Lavien wish to marry his new woman that abruptly prompted him to obtain an official divorce summons from Rachel on February 26, 1759.
In a document seething with outrage, Lavien branded Rachel a scarlet woman, given to a sinful life. Having failed to mend her ways after imprisonment, the decree stated, Rachel had “absented herself from Lavien for nine years and gone elsewhere, where she has begotten several illegitimate children, so that such action is believed to be more than sufficient for him to obtain a divorce from her.”
And so Rachel was brandish as a whore. He two sons became bastards and she couldn't have Hamilton in her name. James Sr. let the boys keep his surname.
This was how Lavien designated Alexander and his brother: whore-children. He was determined to preserve his wealth for his one legitimate son, thirteen-year-old Peter. Thrust back into the world of her former disgrace, Rachel lived blocks from the fort where she had been jailed and no longer had the liberty of posing as “Mrs. Hamilton. And most likely Alex never laid eyes on his father for the man was a workaholic and scrounging off his brother's fortunes.
Rachel and the kids were taken care of by Anne her sister and James Lytton her husband. And Rachel made clothes to sell.
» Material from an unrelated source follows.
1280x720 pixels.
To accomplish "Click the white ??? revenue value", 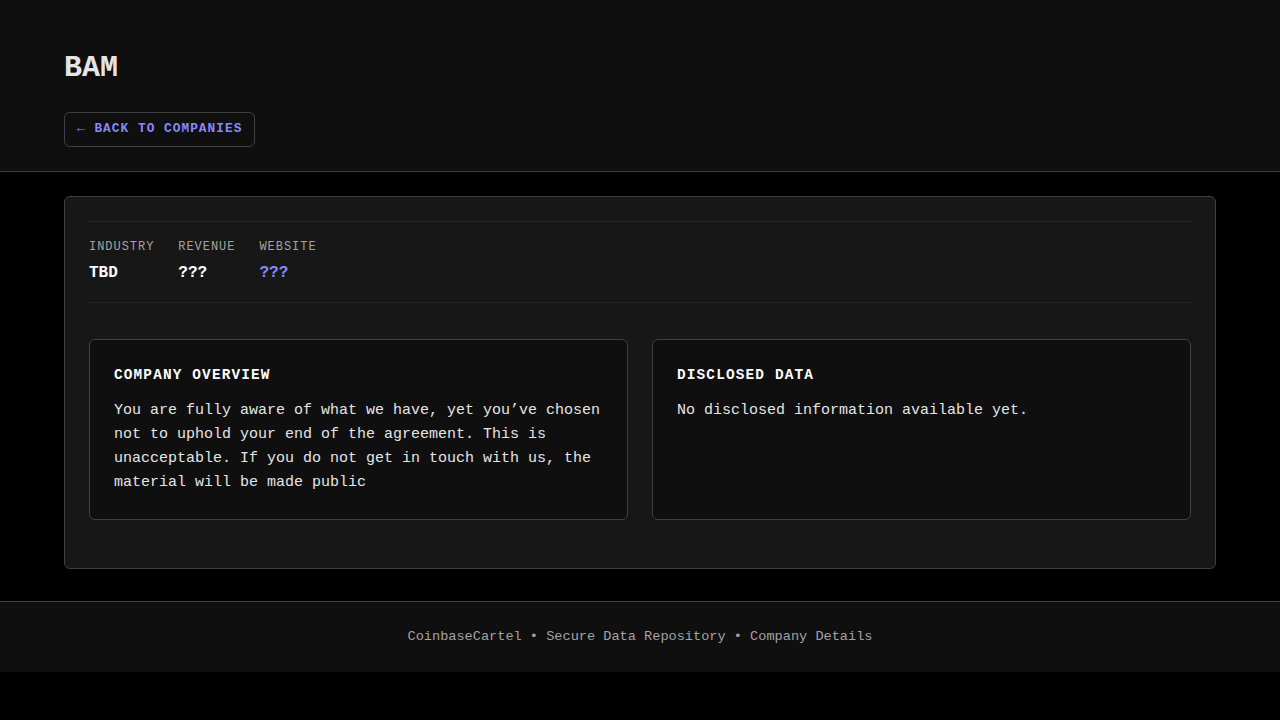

In 1767 thirty-eight year old Rachel and her son Alexander contracted a unnamed illness. Rachel had to endure an emetic and a medicinal herb called valerian, which expelled gas from the alimentary canal. Alexander submitted to bloodletting and an enema. On February 19th 1767 at 9:00PM Rachel passed away as her son lay beside her. Alexander survived and attended the funeral while still ill he recovered enough to stand.
And the two were sent to their cousin Peter Lytton. Unlike in the musical Peter Lytton didn't end his own life by hanging. On July 16, 1769, PeterLytton was found dead in his bed, soaked in a pool of blood. According to court records, he had committed suicide and either “stabbed or shot himself. Peter's black mistress Ledja nor their son informed the boys.
And from there Alexander's story takes place.
Ooooh okay! That's pretty interesting!!!